Unlike its relationship with state-affiliated newspapers, the government does not have the power to assign and remove chief editors of independent publications -- but it does control their licensing process, and possesses an arsenal of vague laws that allow it to interfere in any publication's affairs. When Eissa established Al- Dostour as one of the country's first successful, high-circulation independent newspapers in 1995, he quickly became notorious for breaking religious, social, and -- most importantly -- political taboos. That editorial policy got him and the paper into all sorts of trouble; three issues were confiscated, and in February 1998, after publishing an alleged Al-Gamaa Al-Islamiya communiqué that contained death threats against Coptic businessmen, it was totally banned.
Today, Eissa sees that initial Al-Dostour experience as a "unique, rebellious media experience -- a successful attempt at transforming a stagnant pond into a renewable, active one". He denies the "sensationalist" label that independent newspapers like Al-Dostour are so often given. And while the short-lived run of the original Al-Dostour spawned dozens of imitators (with many a publisher trying to emulate the paper's circulation figures, which went as high as 150,000 copies per week at its peak), Eissa is convinced that the new Al-Dostour -- publishing its ninth issue this week -- is "even stronger, and more popular, than the previous 116 issues" were. That has a lot to do with the current political climate; 10 years ago, "we were the only voice screaming out for political transparency and democracy," he said. Today, the chorus has expanded, and Eissa likes to think Al-Dostour's liberal experiment had a lot to do with that "revolutionary shift".
Eissa attributes the paper's popularity to its use of language that connects to its largest target audience -- young people. He said headlines are carefully constructed to mimic the way young people talk to each other via e-mail and SMS. That way, "we stay on the same wave length with future generations, building bridges of hope for a better tomorrow." Extreme sarcasm and biting political caricatures are also effective tools; Eissa said sarcasm, in particular, was "the most effective way to critique and alarm officials".
The top-selling Sawt Al-Umma -- which has been around since 2000 -- has always depended on a heady mix of hot headlines that break political, social, religious, and sexual taboos. That's not surprising, considering that its editor, Adel Hamouda, took Rose El-Youssef magazine to circulation heights with a similar formula when he was chief editor there. Both Eissa and Hamouda emerged out of the state-affiliated Rose El-Youssef school of journalism; the papers they now run -- at least until Hamouda sets out on his own later this month -- are owned by the same private sector publisher, Essam Ismail Fahmi.

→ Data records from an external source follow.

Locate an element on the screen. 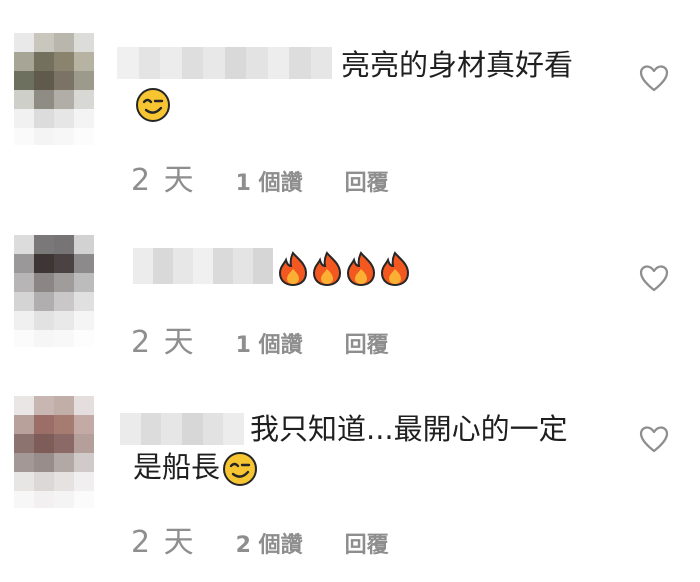 This screenshot has height=582, width=700. comment-emoji-line is located at coordinates (152, 104).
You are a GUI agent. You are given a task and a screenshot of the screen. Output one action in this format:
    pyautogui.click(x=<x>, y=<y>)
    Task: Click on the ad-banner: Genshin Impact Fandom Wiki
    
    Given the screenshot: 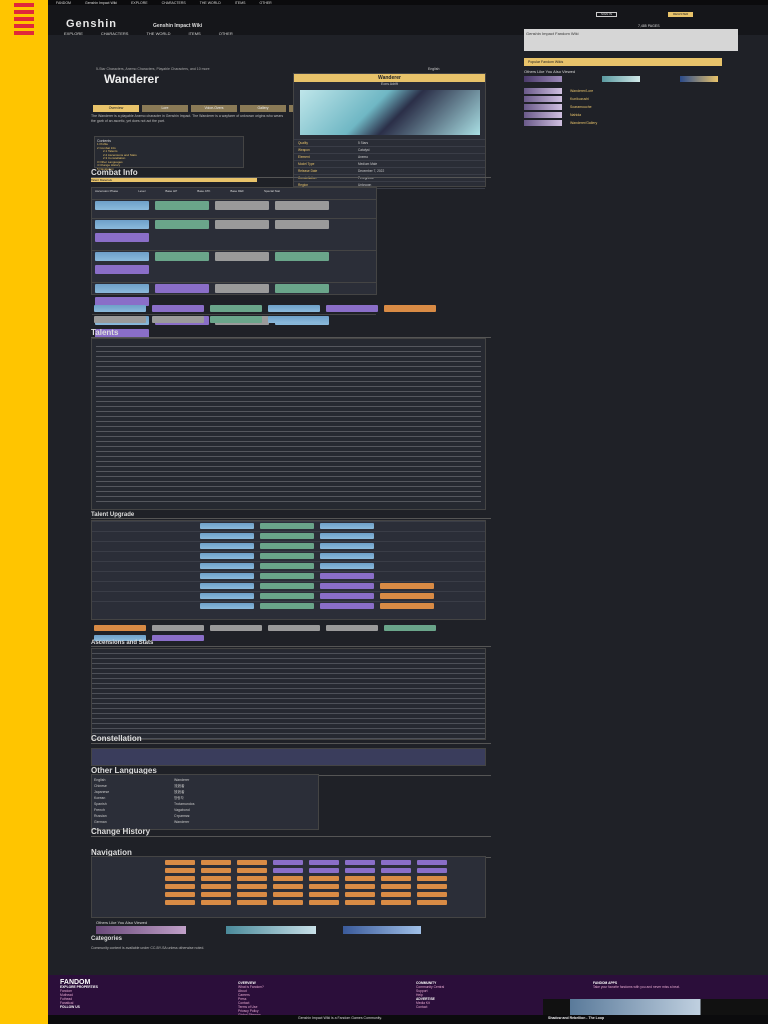 What is the action you would take?
    pyautogui.click(x=631, y=40)
    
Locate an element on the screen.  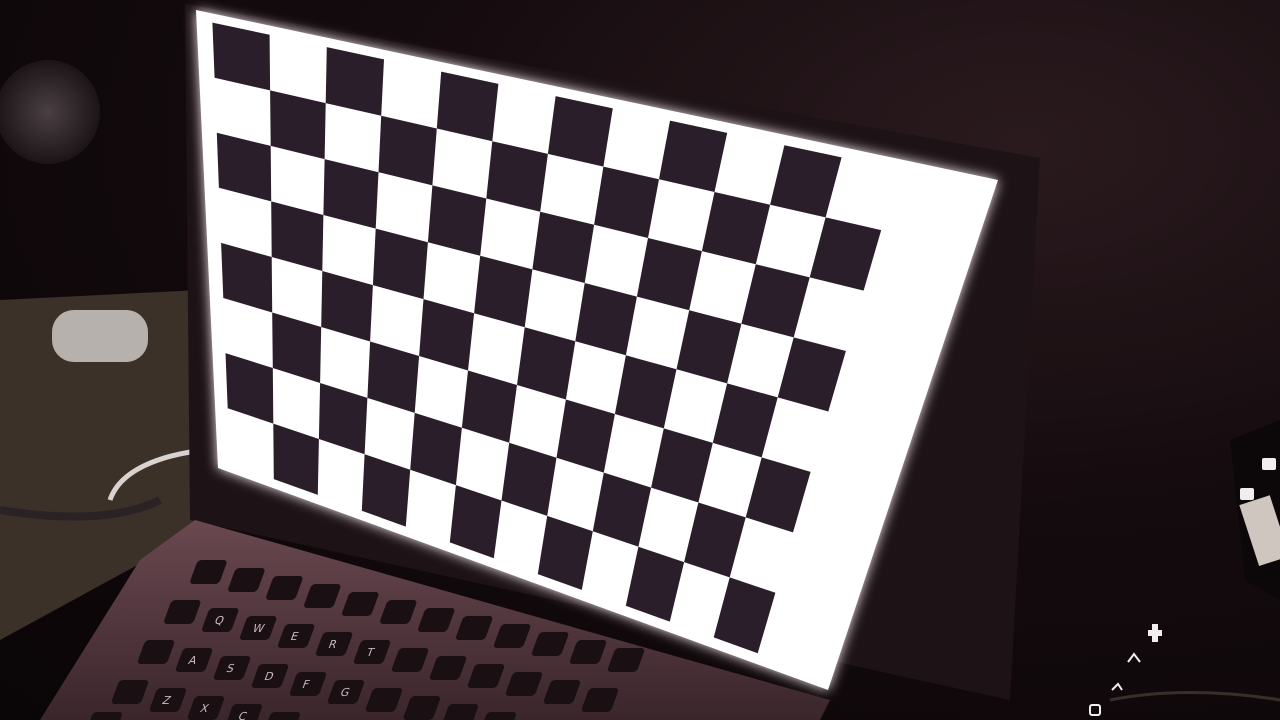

Once he takes over as Sawt Al-Umma 's chief editor, Eissa plans to introduce several "major, albeit non-revolutionary" changes. He does not plan on turning the paper into Al-Dostour 's twin, but does want to diversify its platform for different political ideologies by expanding its columnist's base to writers from an array of political trends, whether "Islamist, liberal, right, or left". Abdel-Wahab El-Messiri, Galal Amin, Hussein Ahmed Amin, and Gehad Ouda will be among these new contributors. He also wants to add a global element to the paper's content.
Eissa said the main reason he agreed to take on both editors' posts at the same time was his eagerness to redefine Sawt Al-Umma 's "message to the public at a very critical phase in Egypt's history".

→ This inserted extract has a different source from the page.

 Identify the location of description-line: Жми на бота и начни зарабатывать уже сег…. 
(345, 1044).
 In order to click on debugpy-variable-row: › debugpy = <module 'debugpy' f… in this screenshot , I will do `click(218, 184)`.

Hamouda, meanwhile, appeared to be closing a successful phase of his press career by leaving the high-circulation paper he's been running for four years to start something different. He told the Weekly that his new venture, Al-Fagr, would aim to tell "the humanitarian, developmental part of the story -- the part that has always gotten the least attention in the press". Hamouda plans to train a whole generation of young journalists in that new ethic, moving away from the over-the-top style Sawt Al-Umma has become famous for. Al-Fagr (which still has no launch date) would depend more on reporting -- on gathering credible sources and information for features and news stories -- than on weekly columns by famous writers, Hamouda said.
Admitting that the nation's newsstands have become increasingly filled with mountains of new independent papers, Hamouda said Al-Fagr would distinguish itself from the pack through the "quality of the work, and the way sensitive topics are handled. Those will be the elements that highlight the difference between credible and non-credible papers."
Eissa said much of what is being published in the independent press today had no clear message. Most papers were like "airplanes trying to avoid being detected by the [government's] radar system". He described Al-Dostour, on the other hand, and Sawt Al-Umma, as "airplanes that want the radar, and everyone else, to hear their signal, their message of transparency and democracy, loud and clear".